Ernst Schweizer designed the then-unnamed primary glider, drawing inspiration from photographs of German designs then in use. The teenagers estimated that the glider would cost US$100 to complete and saved their busfare money by walking to and from school. They were not permitted to own bicycles or to hitchhike, as their father considered those methods of transportation too dangerous. They hid the glider construction project from him, even though it was built in the Schweizer's barn.

The glider was built with a wooden structure and steel fittings. The wings and tail surfaces were covered in fabric. Typical of the primary gliders of its day, the fuselage was open and featured an open seat with stick and rudder three-axis controls. The aircraft was designed to be bungee launched with an elastic shock cord and had a single skid for landing gear.

Ernest Schweizer recognized the need to ensure that the glider was designed properly and so, even though he was still in high school, he conducted a stress analysis of the design.

The Schweizer brothers were concerned that their father might not let them fly the glider when it was completed and so they built it in secret.

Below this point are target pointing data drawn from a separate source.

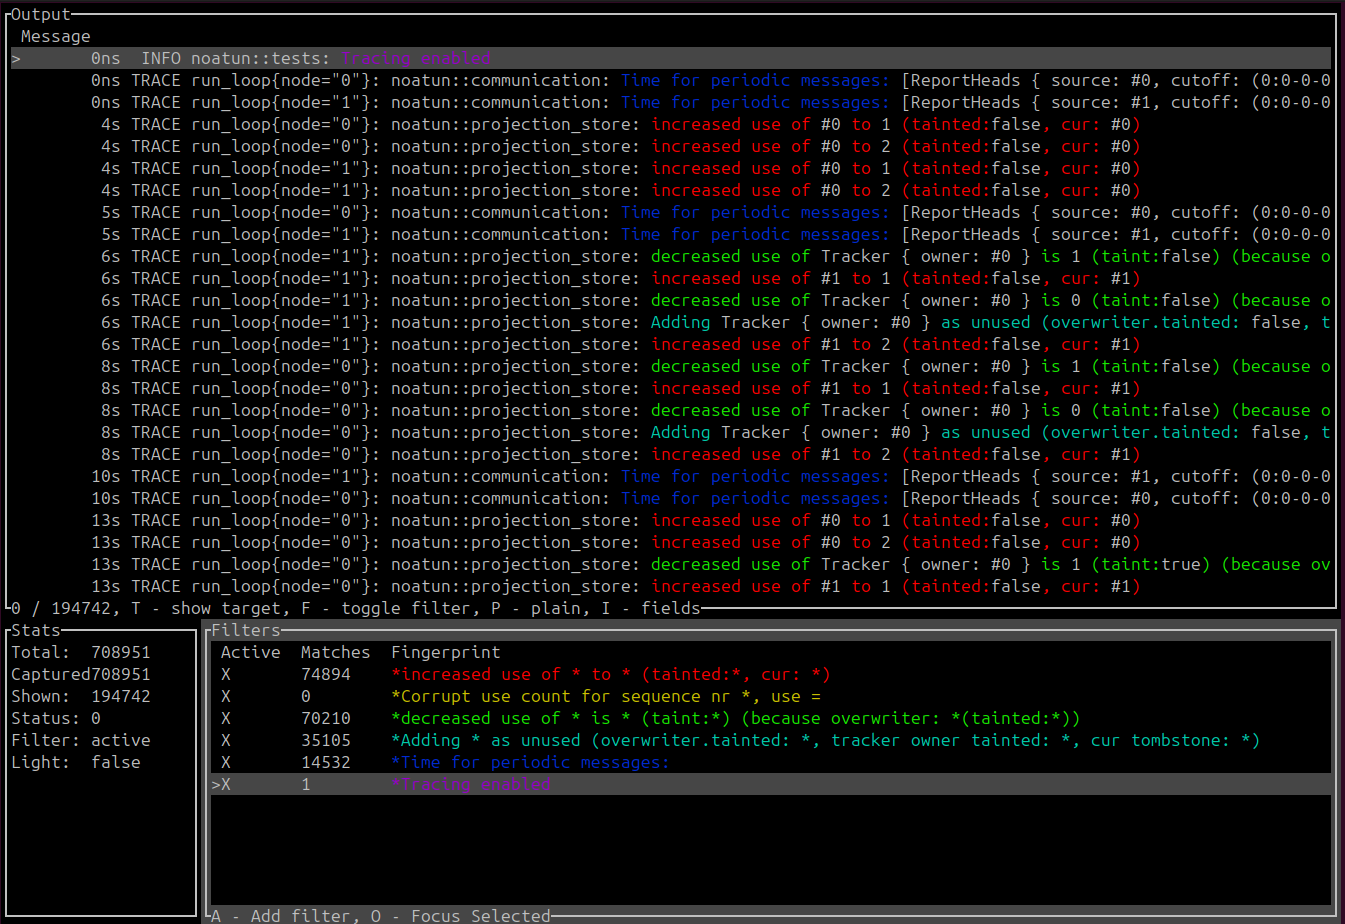This screenshot has width=1345, height=924.
Task: Select the 0ns INFO 'Tracing enabled' log line
Action: pyautogui.click(x=415, y=59)
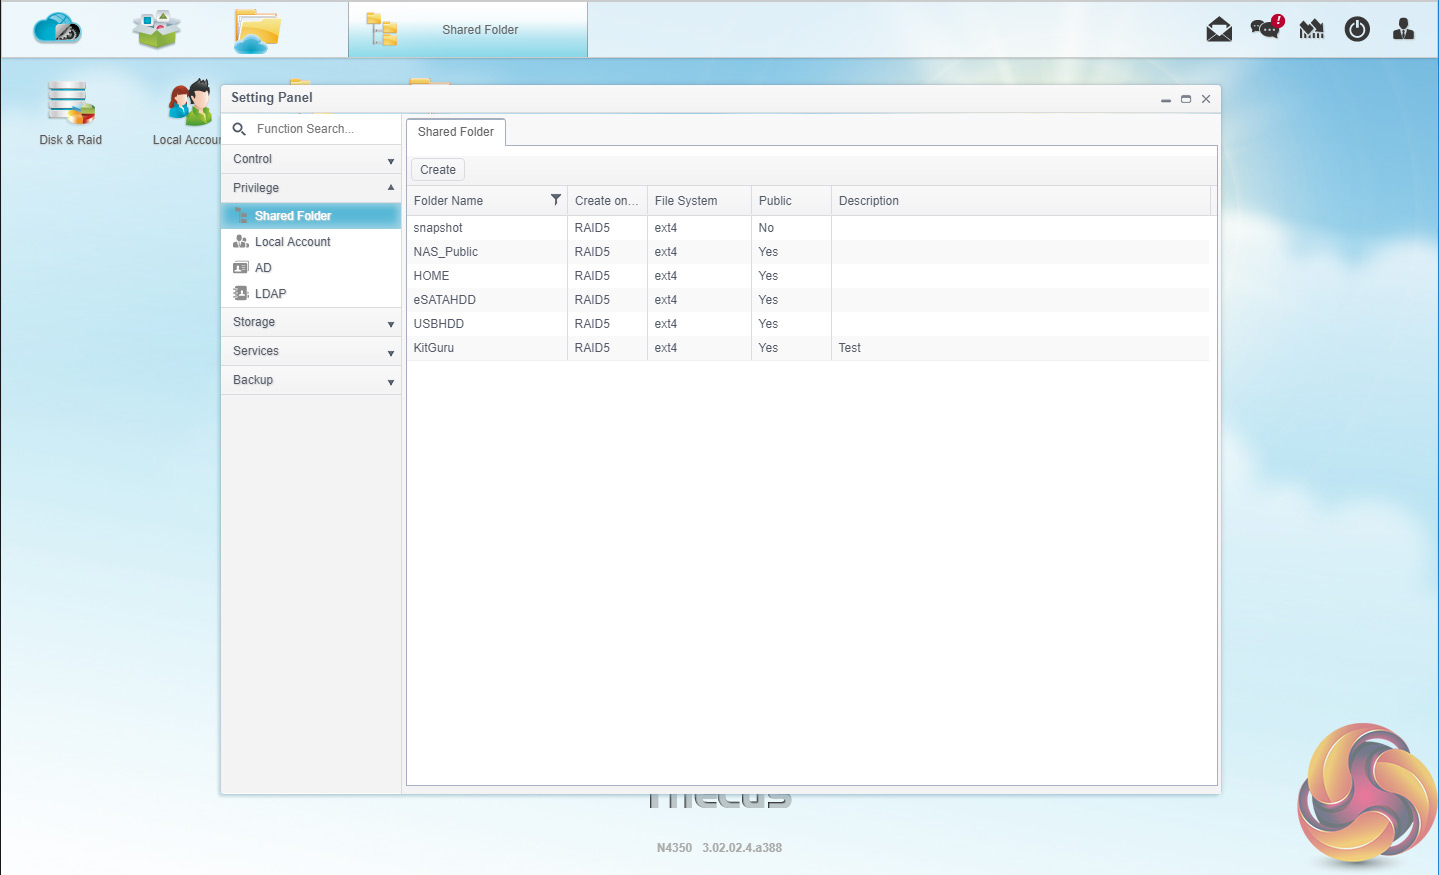Select LDAP in the sidebar
Viewport: 1439px width, 875px height.
[270, 294]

Their father worked in New York City during the week and would only enter his barn on weekends. The glider was constructed during weekdays and dismantled and hidden on the weekends. At the point in construction when the aircraft parts had become too large to hide, the brothers decided to assemble the aircraft as far as they could and show their father. He saw that they had done too much work to be stopped at that point and did not object to the completion of the glider.

The glider first flew on 19 June 1930, when Ernest Schweizer was 18 years old, Paul was 17 and Bill was 12. The final cost of the aircraft was US$135.

The success of the 1-1 led the Schweizer brothers to continue on to design the Schweizer SGU 1-2 and to form the Schweizer Metal Aircraft Company.

==Operational history==
The club members taught themselves to fly using the glider launched by shock cord. They enlisted the aid of local children to pull the shock cord, but after the novelty appeal wore off, they had difficulties finding sufficient people for bungee launching. They switched to auto-tow using a Ford Model A to pull the shock cord. This method allowed higher flights.

The SGP 1-1 was flown extensively during the summer of 1930, although the total flying time for the year was less than one hour.

==Aircraft on display==
A replica of the original 1-1 was constructed by a group of Schweizer Aircraft volunteers under the direction of Ernst Schweizer. The glider was completed, registered as N50SZ and flown in 1989 to celebrate 50 years of Schweizer sailplanes. The aircraft was flown by each of the Schweizer brothers and was donated to the National Soaring Museum where it remains on display.